Tiap orang punya pandangan dan jalan hidup sendiri-sendiri. Semua tentu demi masa depan mereka sendiri namun bukan berarti mengabaikan yang lain, sebab apa yang dilakukan saat ini tanpa mengecewakan yang lain berarti juga menghargai, menghormati, serta memberi peluang yang lain untuk menjalani kehidupan masing-masing.
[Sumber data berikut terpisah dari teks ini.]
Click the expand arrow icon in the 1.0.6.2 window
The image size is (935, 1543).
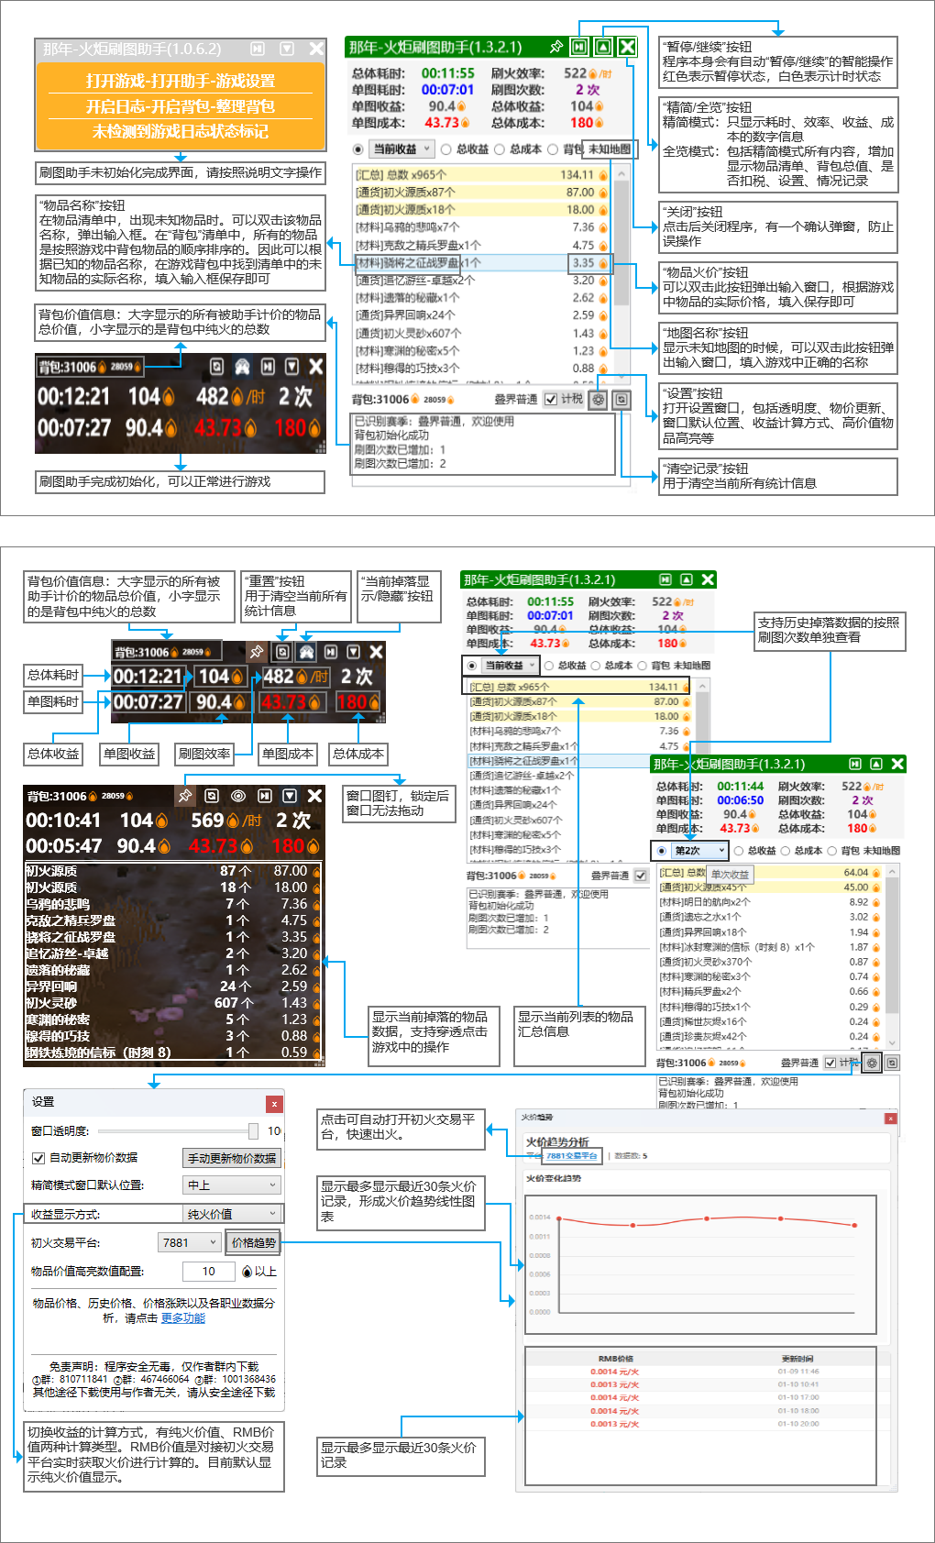(x=287, y=49)
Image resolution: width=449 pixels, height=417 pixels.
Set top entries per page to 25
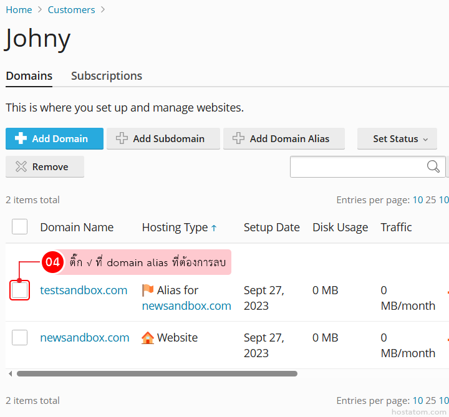pyautogui.click(x=430, y=200)
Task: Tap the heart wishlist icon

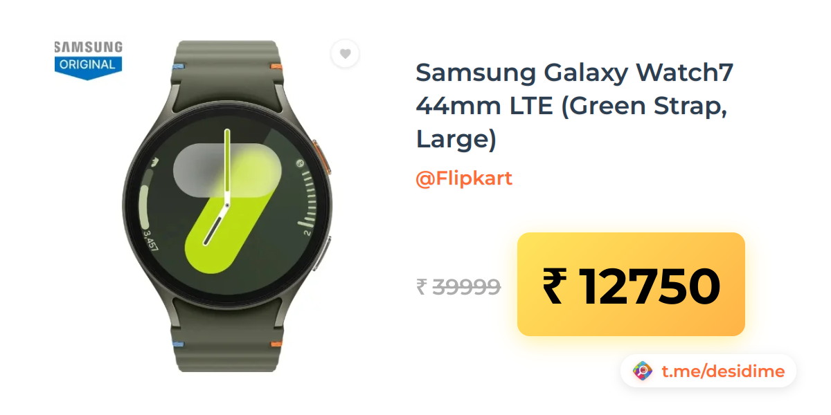Action: pos(345,54)
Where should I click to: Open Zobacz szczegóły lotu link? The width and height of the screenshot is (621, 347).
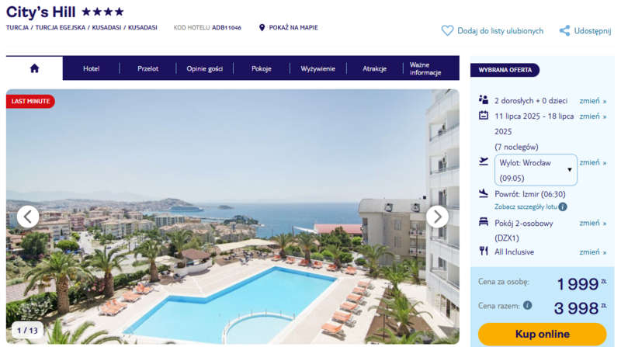tap(526, 206)
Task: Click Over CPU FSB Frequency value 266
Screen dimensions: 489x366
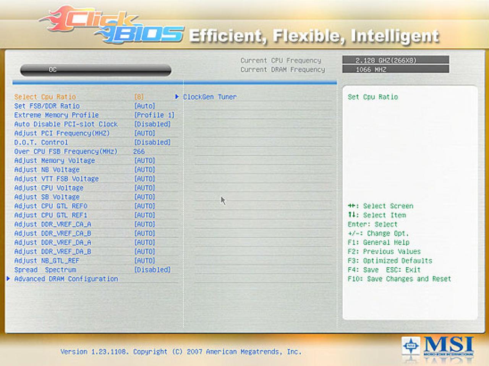Action: coord(139,152)

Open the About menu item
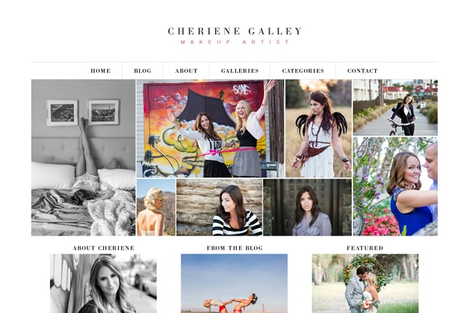[x=186, y=71]
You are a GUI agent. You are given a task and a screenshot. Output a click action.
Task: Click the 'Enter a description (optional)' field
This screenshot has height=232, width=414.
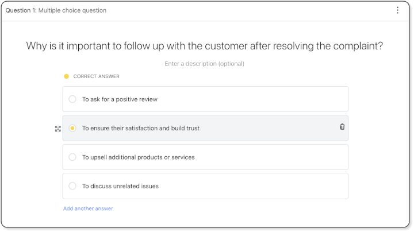pyautogui.click(x=204, y=64)
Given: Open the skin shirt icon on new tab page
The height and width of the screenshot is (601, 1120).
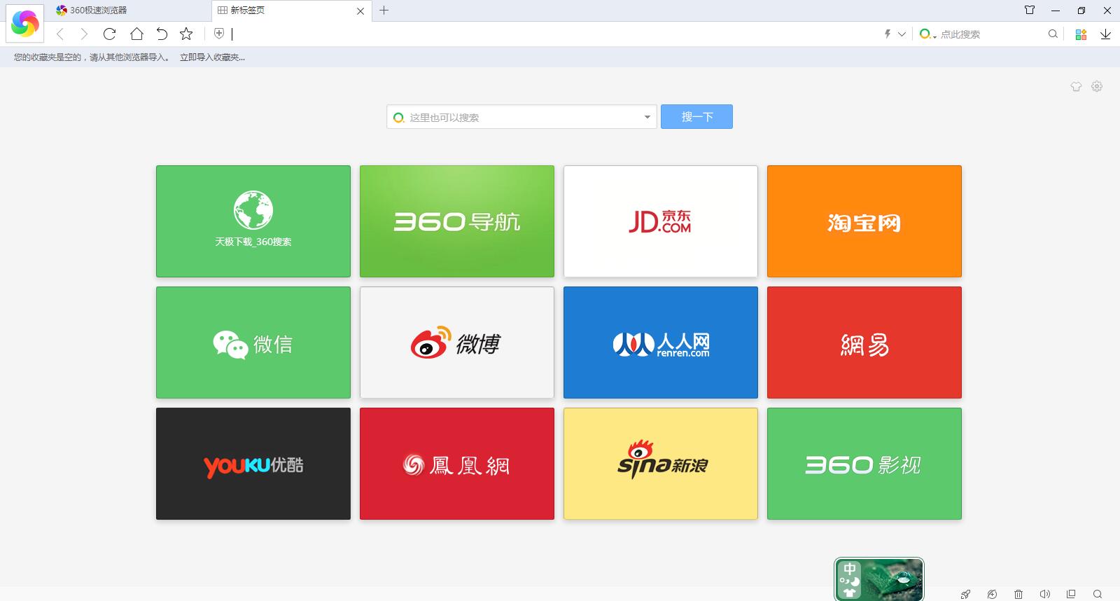Looking at the screenshot, I should click(1076, 86).
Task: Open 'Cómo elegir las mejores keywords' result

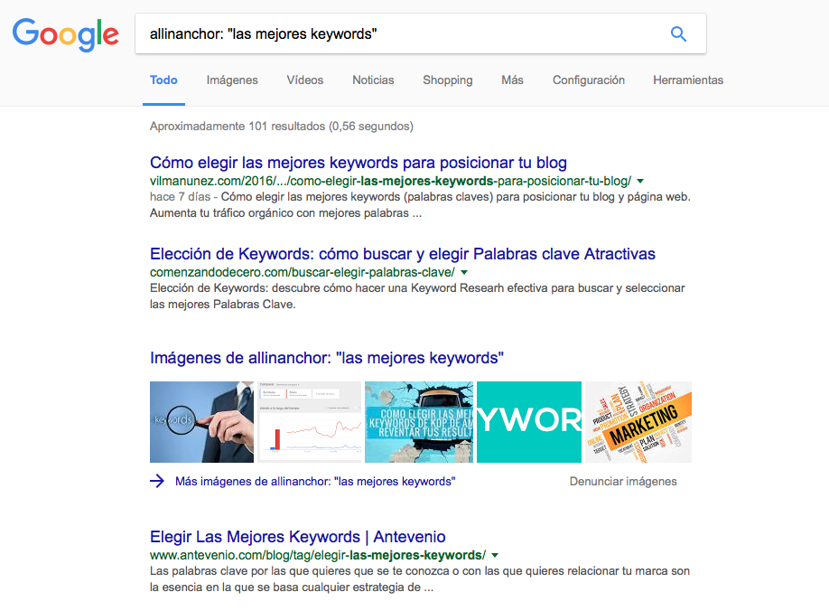Action: [359, 163]
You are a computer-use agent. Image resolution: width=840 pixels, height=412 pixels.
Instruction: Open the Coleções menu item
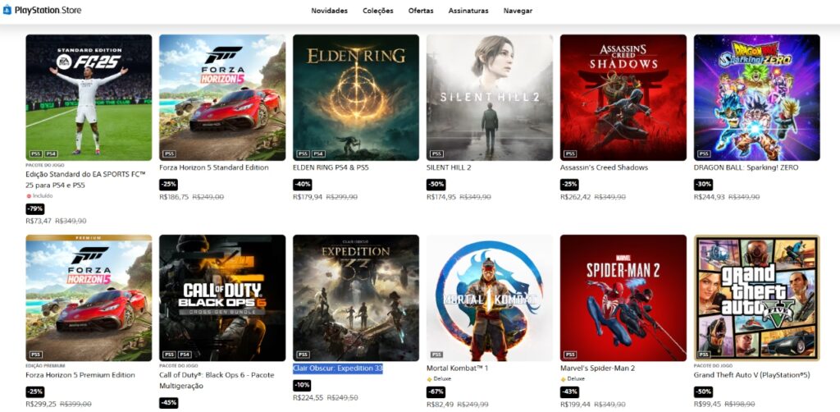click(377, 11)
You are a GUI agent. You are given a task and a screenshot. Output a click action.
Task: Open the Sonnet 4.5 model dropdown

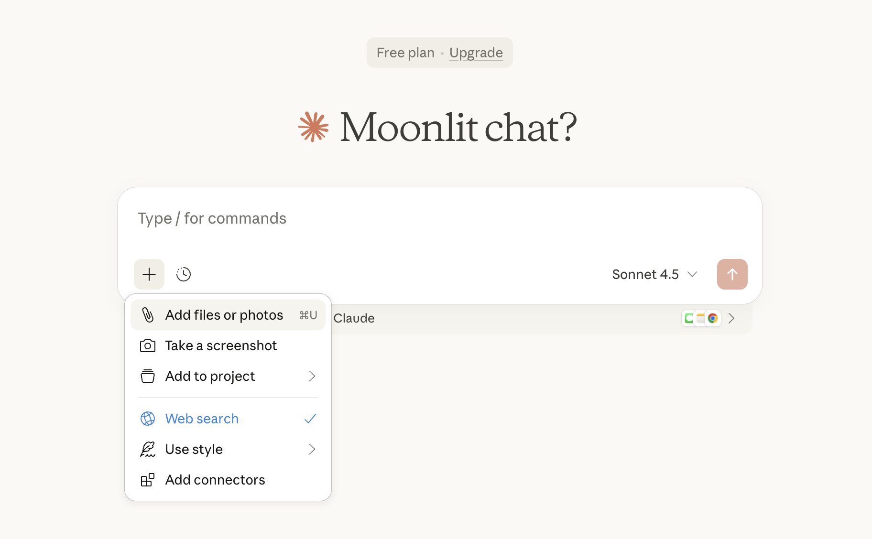[654, 274]
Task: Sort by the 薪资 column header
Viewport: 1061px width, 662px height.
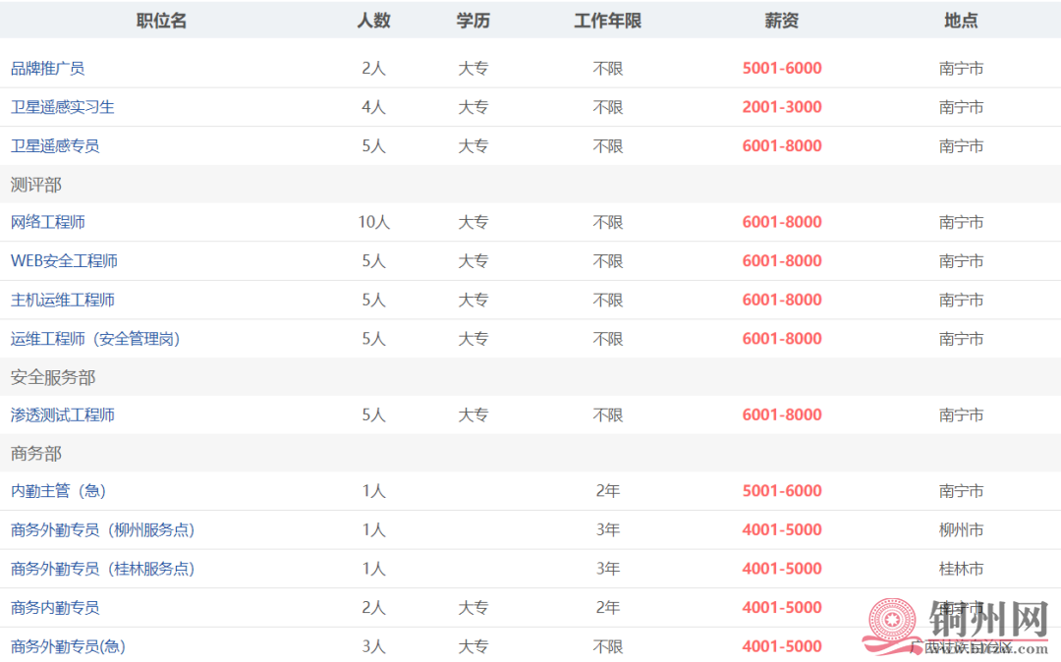Action: [781, 20]
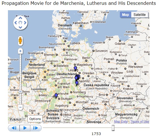This screenshot has width=159, height=137.
Task: Pan the map right with arrow
Action: coord(25,23)
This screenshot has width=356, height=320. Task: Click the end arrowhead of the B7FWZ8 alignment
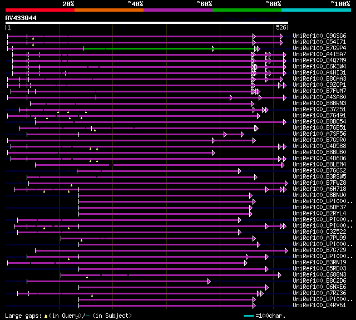coord(286,184)
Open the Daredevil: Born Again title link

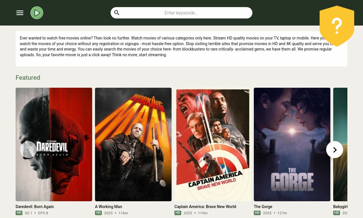pos(35,207)
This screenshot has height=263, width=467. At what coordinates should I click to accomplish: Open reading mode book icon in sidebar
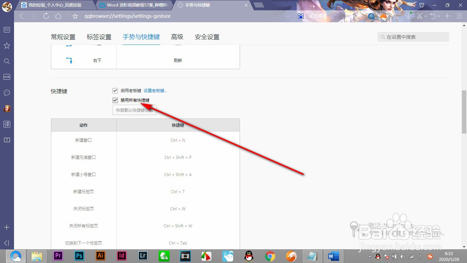pyautogui.click(x=7, y=140)
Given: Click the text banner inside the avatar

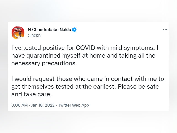Looking at the screenshot, I should tap(18, 30).
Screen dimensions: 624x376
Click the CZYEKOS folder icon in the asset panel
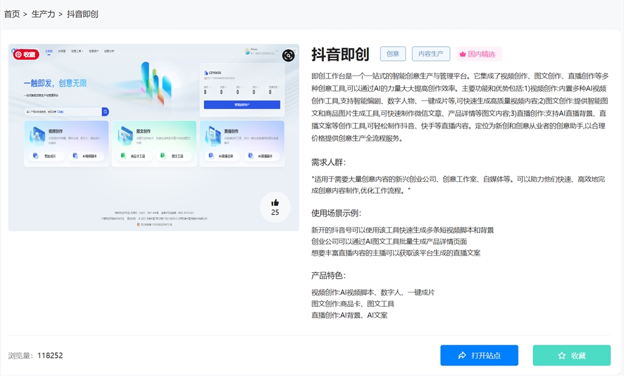click(205, 71)
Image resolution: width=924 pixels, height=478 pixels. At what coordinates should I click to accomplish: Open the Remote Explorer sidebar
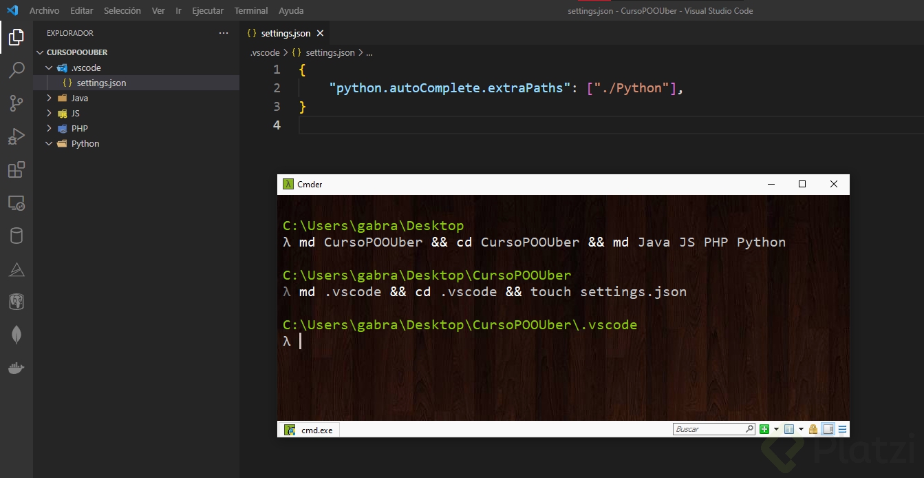[17, 202]
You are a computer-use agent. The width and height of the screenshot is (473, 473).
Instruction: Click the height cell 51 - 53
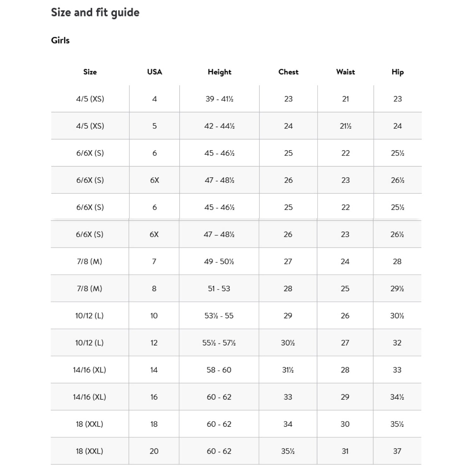coord(219,289)
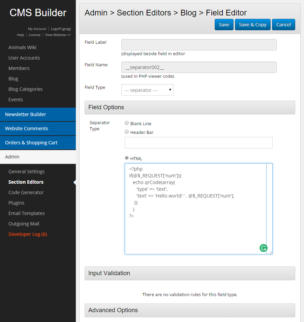Select the HTML separator type radio
The height and width of the screenshot is (322, 304).
coord(127,158)
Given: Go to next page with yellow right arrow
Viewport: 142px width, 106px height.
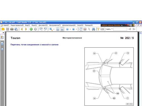Looking at the screenshot, I should 26,29.
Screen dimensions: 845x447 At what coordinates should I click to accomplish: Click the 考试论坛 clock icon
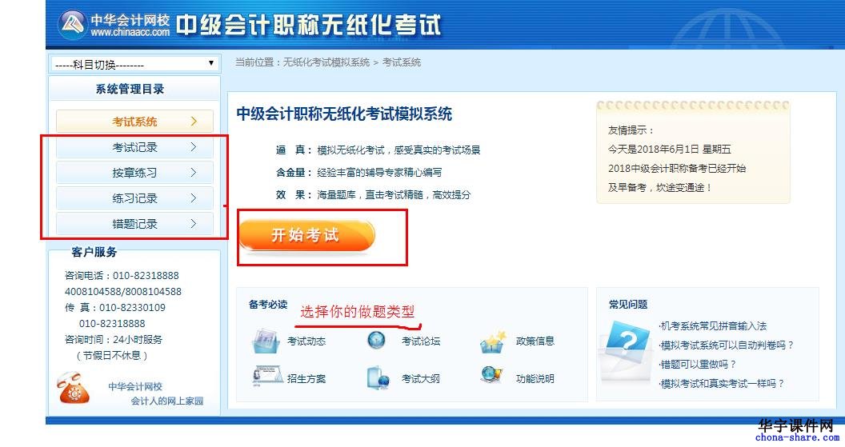pyautogui.click(x=376, y=340)
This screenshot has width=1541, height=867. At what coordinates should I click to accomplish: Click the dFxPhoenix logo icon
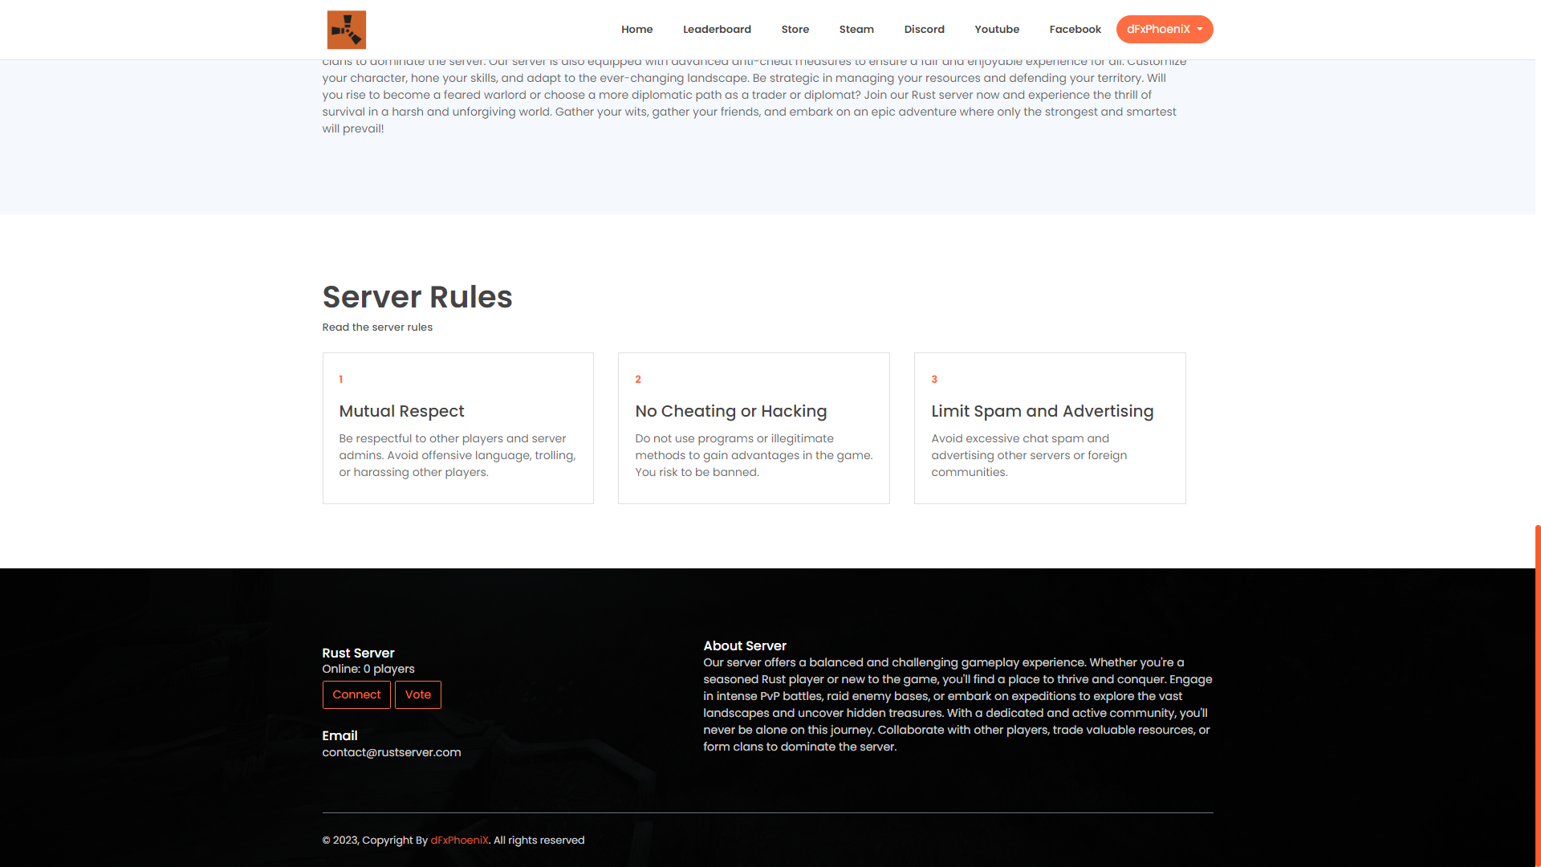(x=346, y=29)
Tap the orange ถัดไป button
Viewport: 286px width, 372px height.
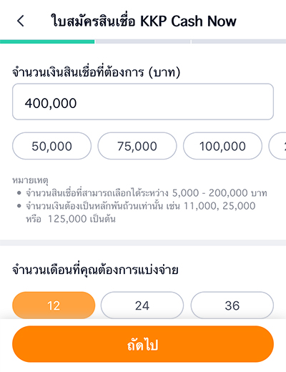point(143,344)
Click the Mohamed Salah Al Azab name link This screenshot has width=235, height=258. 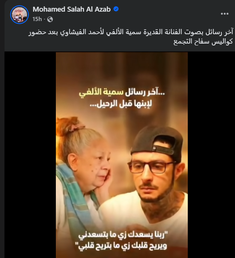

Kala sebagian buruh dan mahasiswa yang merasa mewakili sesama buruh dan mahasiswa yang tak puas dan setuju dengan disahkannya UU Cipta Kerja, ternyata masih banyak pula buruh yang tetap menjalankan kehidupannya sebagai buruh. Tak peduli dengan keadaan seperti saat ini? Tidak juga. Banyak alasan bagi mereka untuk tetap bekerja. Bukan sekedar mencari nafkah, tetapi juga mencari pengalaman, meraih prestasi, dan belajar menjalani kehidupan.Â
Seperti yang dilakukan oleh seorang buruh wanita sebuah perusahaan pemasaran perlengkapan mandi. Sebagai seorang karyawan bagian gudang yang artinya sebagai buruh, ia dan teman-temannya merasakan betapa akibat pandemi Covid-19 omzet penjualannya turun sangat deras.Â
Hal yang cukup membuat dia dan temannya tetap krasan bekerja adalah perusahaan tidak menurunkan gajinya hanya saja tidak ada lagi uang lembur dan semacamnya ketika penjualan normal. Melihat kenyataan ini, mereka pun rela memasarkan sendiri produk yang dijual secara langsung ke konsumen. Menawarkan produknya pada para pedagang dan pembeli di pasar-pasar tradisional.
"Buat apa demo Pak, nanti penjualan malah merosot," katanya dengan tersenyum sambil memberikan tiga buah sabun seharga 10 ribu rupiah pada penulis.
"Biasa di bagian quality control sekarang menjadi SPG ga rikuh?"
"Apa pun harus dilakukan demi berjalannya usaha toh demi kebaikan kami."
Sebuah jawaban yang terasa klise namun mempunyai arti mendalam yang keluar dari seorang buruh wanita yang masih muda dan cantik namun lincah dan tanpa malu-malu dengan suara lembutnya menawarkan sabun yang dibawanya dengan tas kecil. Senyum sapa nan lembut membuat beberapa pedagang dan para pembelanja enggan menolak tawarannya.
0 0 0
Beda lagi dengan kisah Mas Dani, sebut saja demikian, ia lebih suka menjadi pedagang di pasar tradisional daripada menjadi seorang buruh pabrik atau perusahaan. Sekalipun yang dijual hanya rujak gobet atau rujak serut hanya sekitar 20 bungkus per hari ia merasa lebih bebas. Itu pun hanya berjualan di depan gerbang pasar kecil tanpa lapak.
Demikian juga Mas Harto yang telah berjualan daging ayam potong selama 10 tahun. Baginya mencari nafkah dengan berdagang sekalipun dengan modal kecil dengan lapak terbuka lebih menjanjikan daripada menunggu upah sebulan sekali.
Lain lagi dengan Sujati yang menjadi pemasok kue basah di lapak-lapak kue pasar tradisional dan pedagang K5. Setiap hari paling tidak bisa menjual 150 kue buatan ibunya adalah yang sangat menyenangkan.
Pasar tradisional yang tampak kumuh dan hanya menjadi tujuan konsumen kelas menengah ke bawah dan kini telah banyak ditinggalkan ternyata masih bisa menyerap tenaga kerja produktif yang tak kenal menyerah untuk mengisi kehidupan dan memutar roda perekonomian negeri ini.